A Late Masterpiece
Just when you’ve convinced yourself, on the day before you’re set to leave Berlin, that the absence of that one masterpiece is OK, then off in the distance that white whale leaps over the waves…
The Greek director Theo Angelopoulos has played so insistently on Greek historical themes and employed such seemingly esoteric techniques at times, that he has ensured himself a place behind the ghetto walls of art cinema. But he’s always provided a rich reward for those who want to make the effort to understand his films (see a review of The Traveling Players).
TRILOGY: THE WEEPING MEADOW, which debuted at the festival today, is Angelopoulos’s indisputable masterpiece, a summation of his work so far that finds his themes and approaches working at high synchronicity. Like many of his films, WEEPING MEADOW is stunningly beautiful to watch. But this time the beauty extends right to the heart of a tale that after 170 minutes, ends with a soul-rending woman’s scream. This is powerful stuff and the kind of movie for which you make trips to foreign cities.
As Angelopoulos has done before, he covers the years between 1919 and 1946, when Greece was shaken by the return of decimated ethnic populations from abroad, fascist dictatorship at home, invasion by the Italians and the Nazis, and finally a bitter civil war between former Communist partisans and a government backed by the Allies.
His storytelling device is familiar, though it’s important to bear in mind from the start that nothing in the way Angelopoulos handles it will be. On a deserted beach near Thessalonica, black-garbed men and women trudge ashore, the last remnants of the Greeks of Odessa to get out of live ahead of the oncoming Red Army. Their natural leader is a man named Spyrous who, along with his wife Danaed, also brings along his sister-in-law Cassandra, and a son who, though unnamed throughout the film (he’s called “kid” even into adulthood), becomes its hero. Its heroine is there, too, a little orphan the family adopted named Eleni.
To some extent, Angelopoulos’s films are based on myths, and while it’s wise to keep that in mind, it’s not a good idea to get too carried away with it. Eleni’s name, of course, comes from the root word for “Greece” in Greek. Cassandra is the name of the dour prophetess who saw nothing but doom ahead. And it’s possible to see the House of Atreus, whose fall was the subject of so much Greek drama, in the shabby river town where Spyrous ends up a natural leader.

### Dataset content

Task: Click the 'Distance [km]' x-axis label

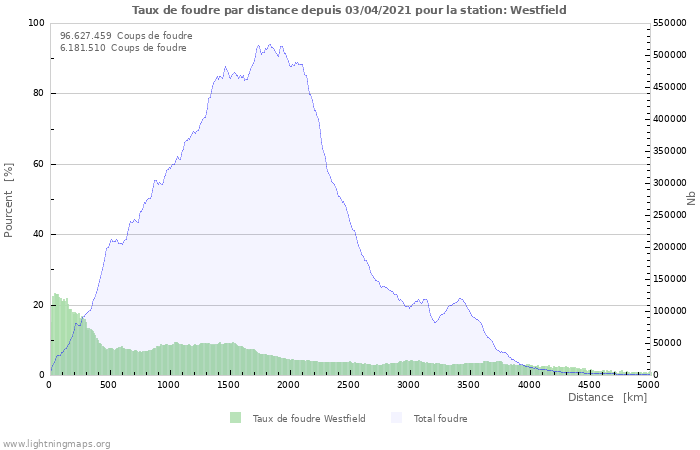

* * *

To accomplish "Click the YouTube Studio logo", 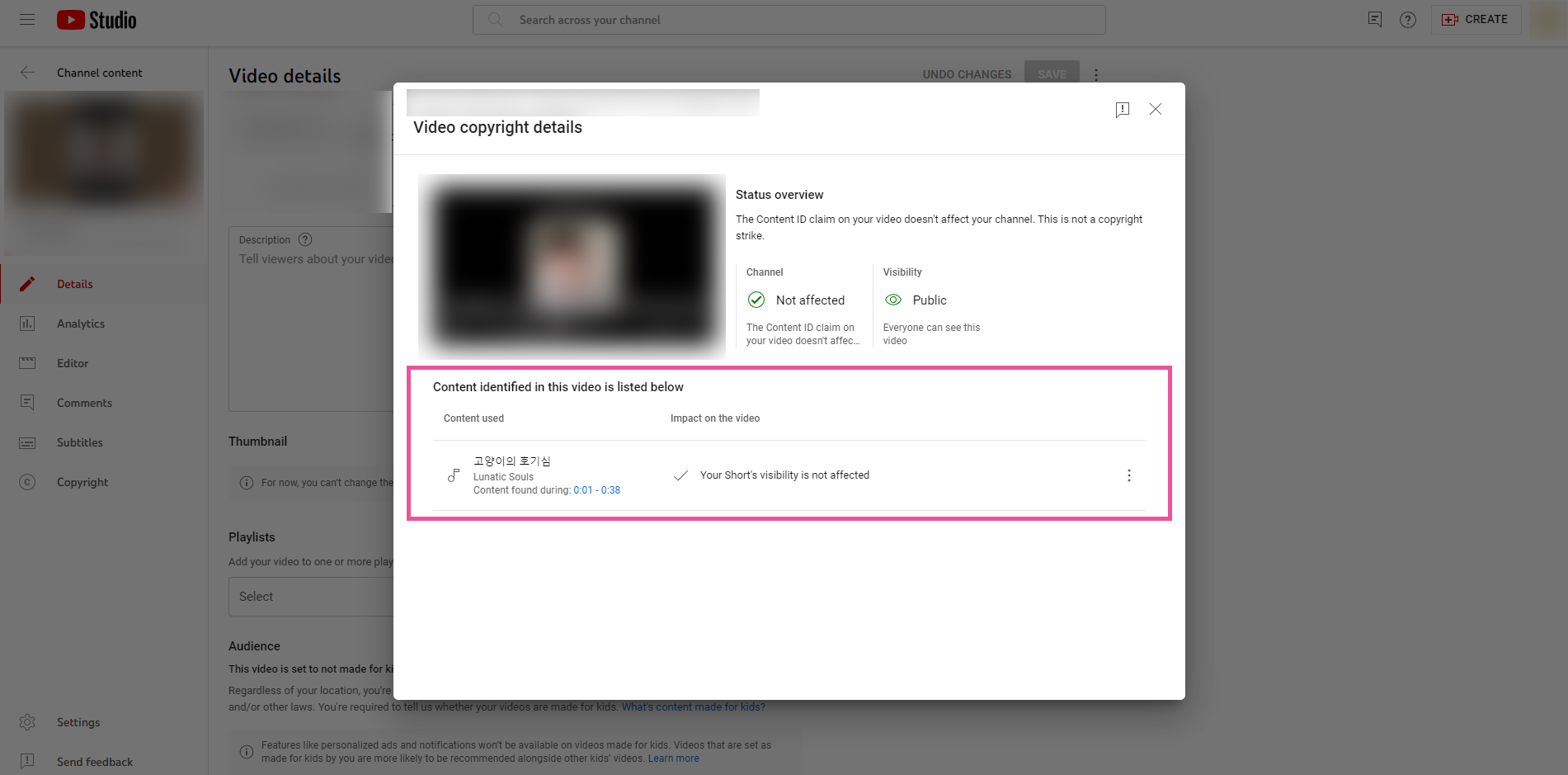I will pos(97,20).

---

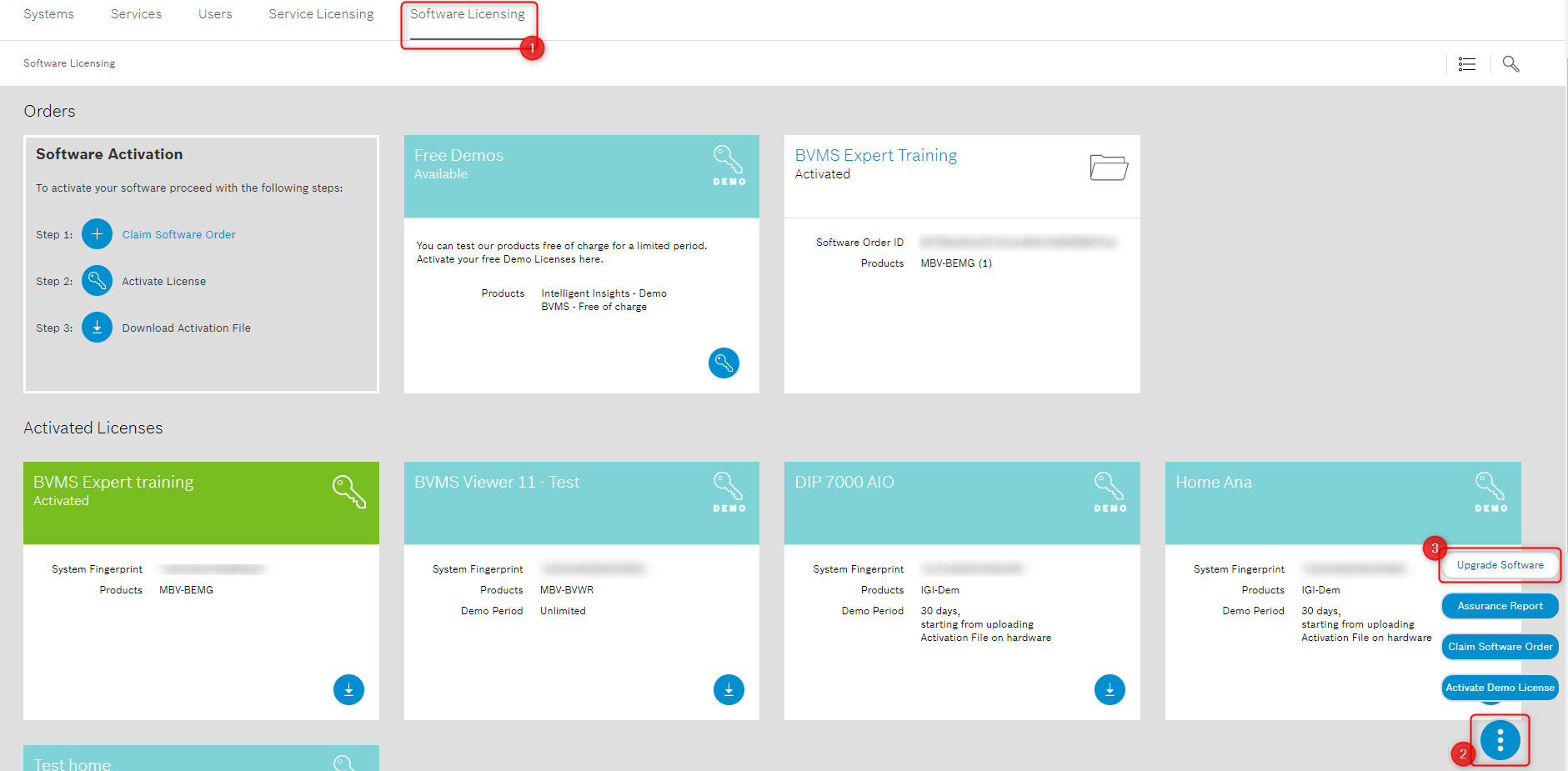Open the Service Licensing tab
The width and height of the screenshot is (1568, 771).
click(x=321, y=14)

### Task requirements
A. According to the review, which years does the film cover?
B. Please quote the review between "As Angelopoulos has" and "by the Allies.", inclusive.
You won't need the items for this.

### Responses per task
A. The years between 1919 and 1946.

B.
As Angelopoulos has done before, he covers the years between 1919 and 1946, when Greece was shaken by the return of decimated ethnic populations from abroad, fascist dictatorship at home, invasion by the Italians and the Nazis, and finally a bitter civil war between former Communist partisans and a government backed by the Allies.